Records shown>
· · · · · · ·
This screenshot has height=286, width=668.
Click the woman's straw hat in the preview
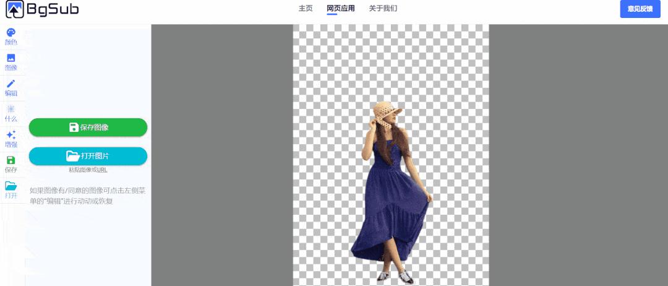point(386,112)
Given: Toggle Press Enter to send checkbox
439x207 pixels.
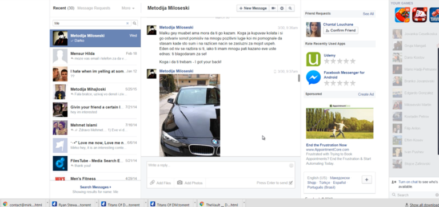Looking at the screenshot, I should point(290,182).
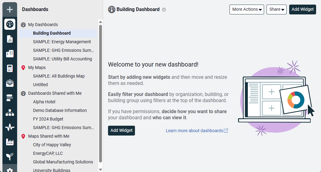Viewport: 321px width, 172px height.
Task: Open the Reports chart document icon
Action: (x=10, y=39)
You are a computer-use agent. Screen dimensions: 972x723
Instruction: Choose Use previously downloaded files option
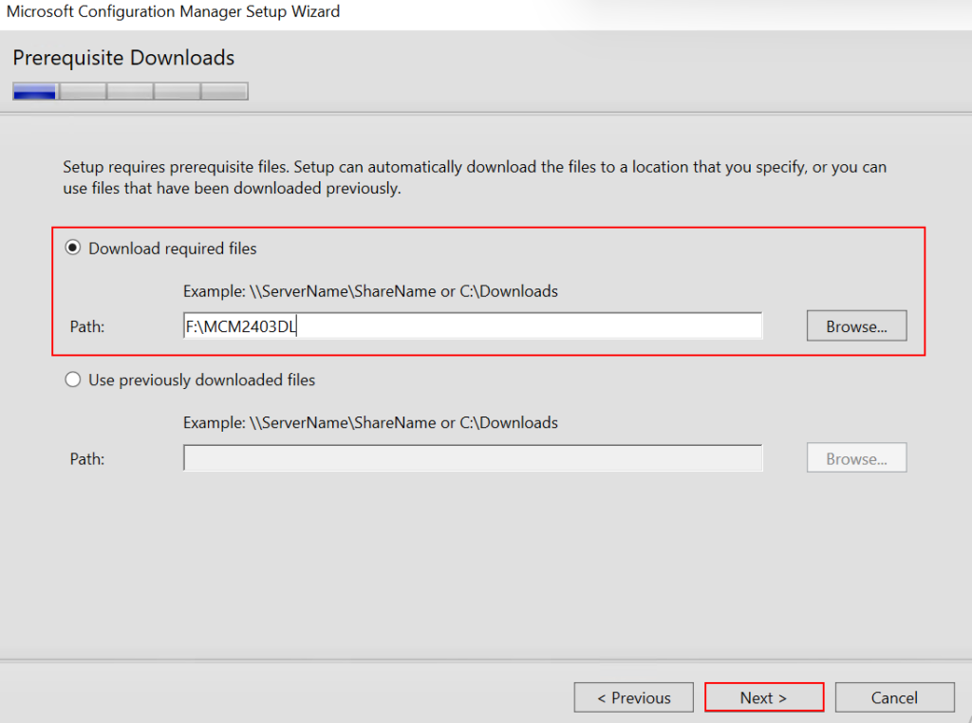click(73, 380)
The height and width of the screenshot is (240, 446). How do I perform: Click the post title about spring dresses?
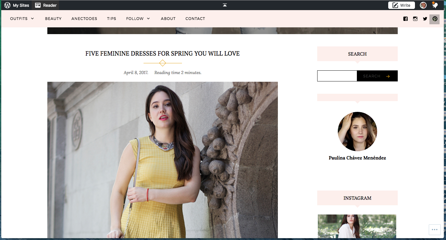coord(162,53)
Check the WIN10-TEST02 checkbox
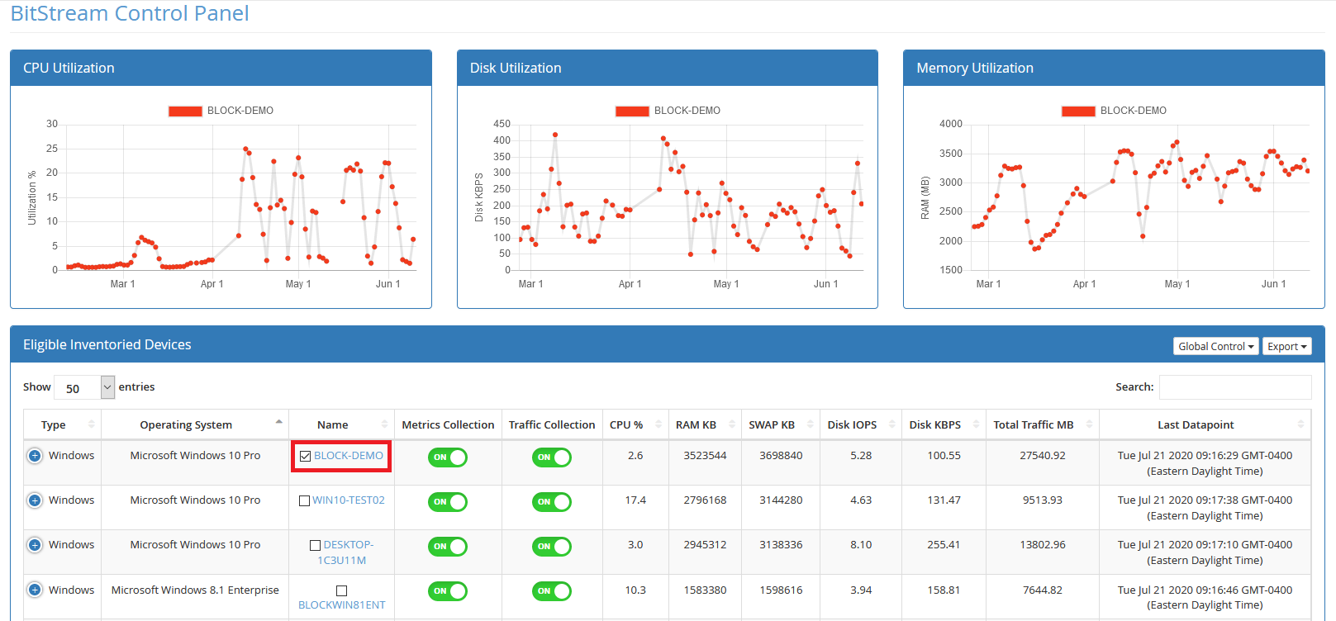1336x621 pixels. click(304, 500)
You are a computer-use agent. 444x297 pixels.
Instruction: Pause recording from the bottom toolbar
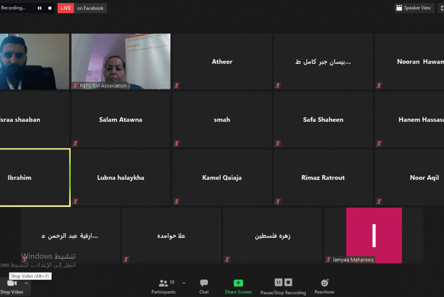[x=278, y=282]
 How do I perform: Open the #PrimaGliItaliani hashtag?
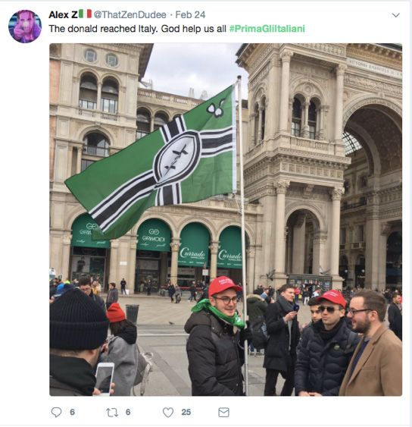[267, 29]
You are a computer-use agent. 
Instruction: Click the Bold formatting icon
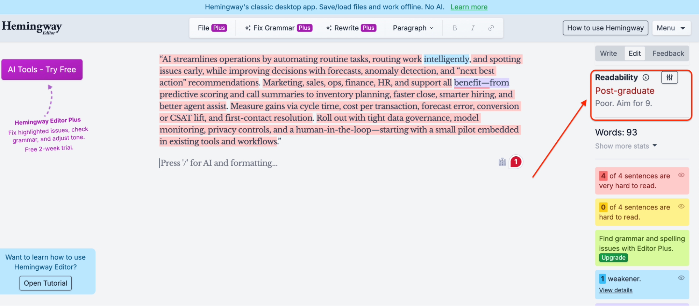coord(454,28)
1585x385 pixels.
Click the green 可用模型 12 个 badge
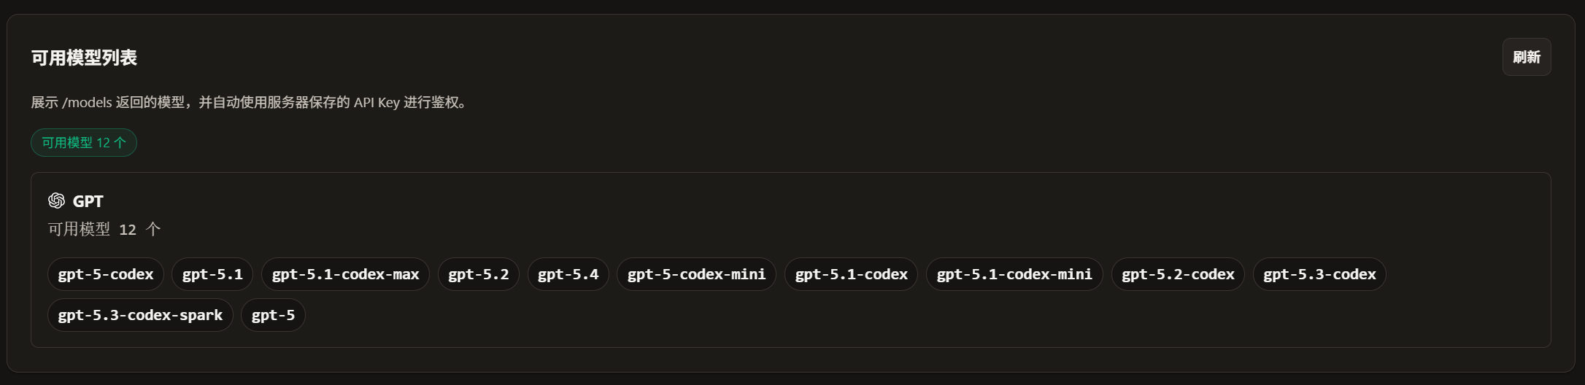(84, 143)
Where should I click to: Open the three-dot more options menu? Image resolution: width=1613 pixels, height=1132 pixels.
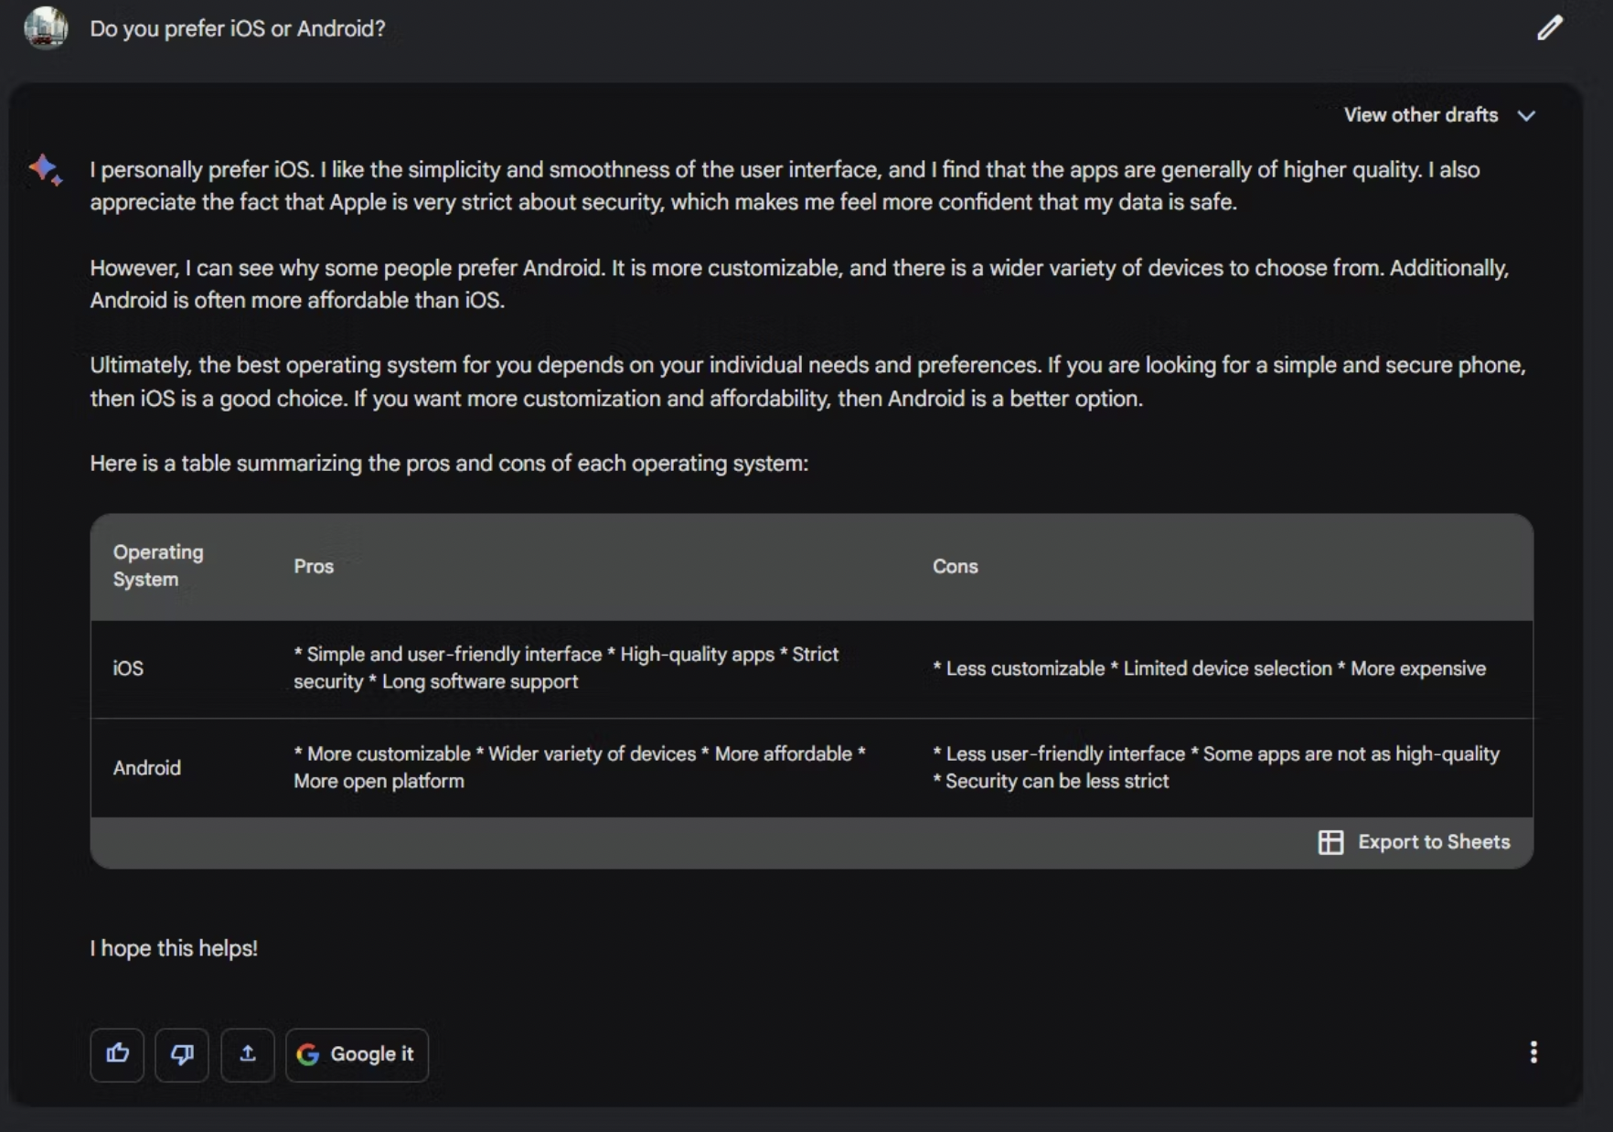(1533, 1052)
· · · · · · ·
What the task requires> Note how many lines in the listing above contain the word "agent" and give only that number.

Reply to the exercise> 3